● ACTION ITEM
I need an exact copy of the lines from the one containing "This screenshot has height=189, width=451." through the end of the records, without any pictures.
-- INPUT DATA follows --
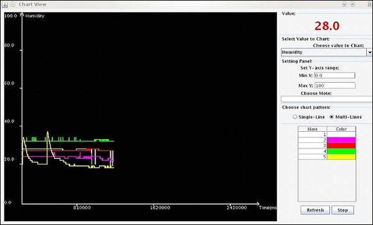Click the Min Y input field

(x=334, y=75)
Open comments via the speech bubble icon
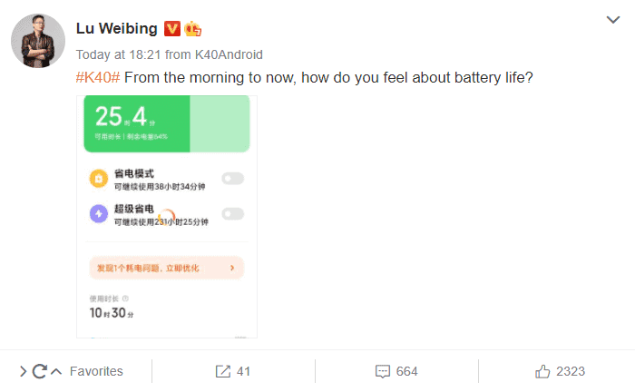This screenshot has height=392, width=635. [382, 371]
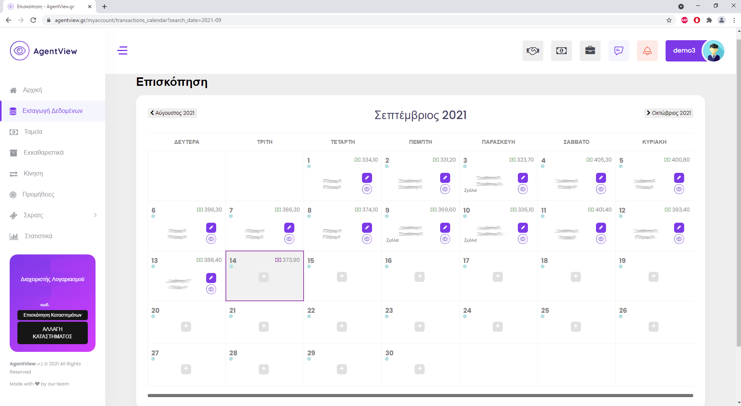
Task: Click the eye icon on September 5
Action: (679, 189)
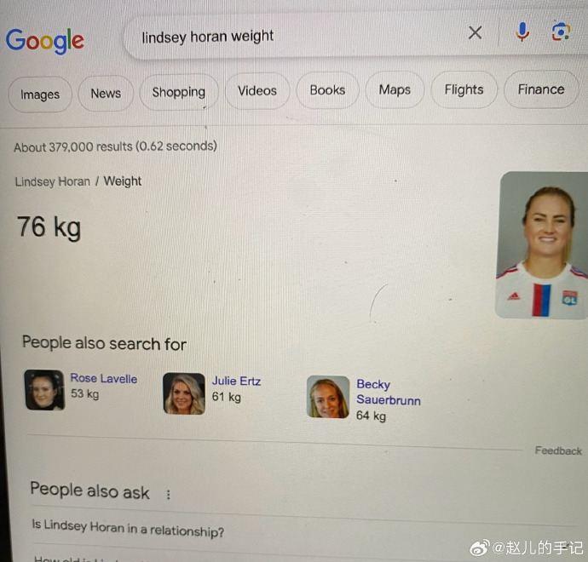Screen dimensions: 588x562
Task: Open the Flights filter
Action: coord(464,89)
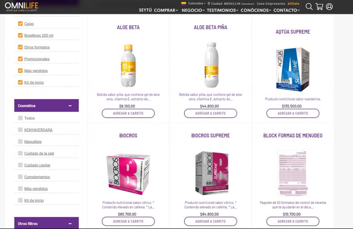Check the Maquillaje filter checkbox
This screenshot has height=229, width=353.
click(x=20, y=142)
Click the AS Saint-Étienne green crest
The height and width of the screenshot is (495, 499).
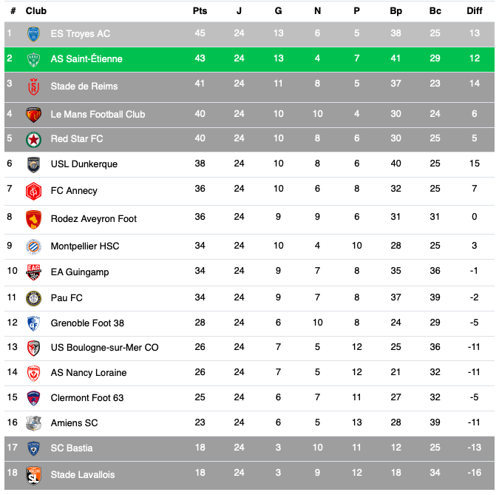(x=33, y=59)
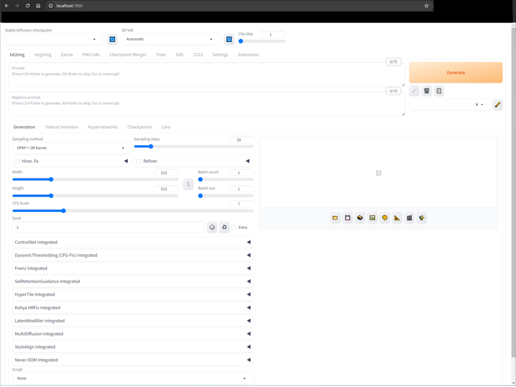Switch to the img2img tab

tap(43, 55)
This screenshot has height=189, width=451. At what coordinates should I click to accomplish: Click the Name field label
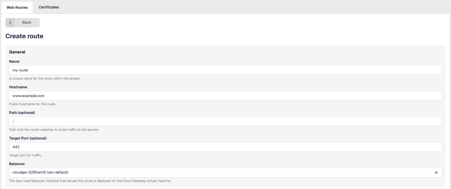pyautogui.click(x=14, y=62)
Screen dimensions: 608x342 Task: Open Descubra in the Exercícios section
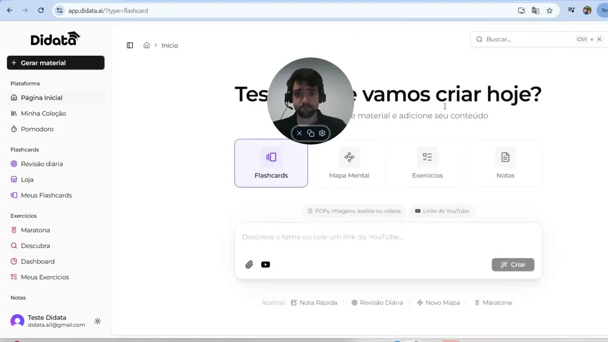tap(35, 246)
-- INPUT DATA concluded --
● RESULT BELOW
This screenshot has height=189, width=451. At what coordinates should I click to accomplish: Click the Name field label
pyautogui.click(x=14, y=62)
Screen dimensions: 608x342 Task: Open Descubra in the Exercícios section
tap(35, 246)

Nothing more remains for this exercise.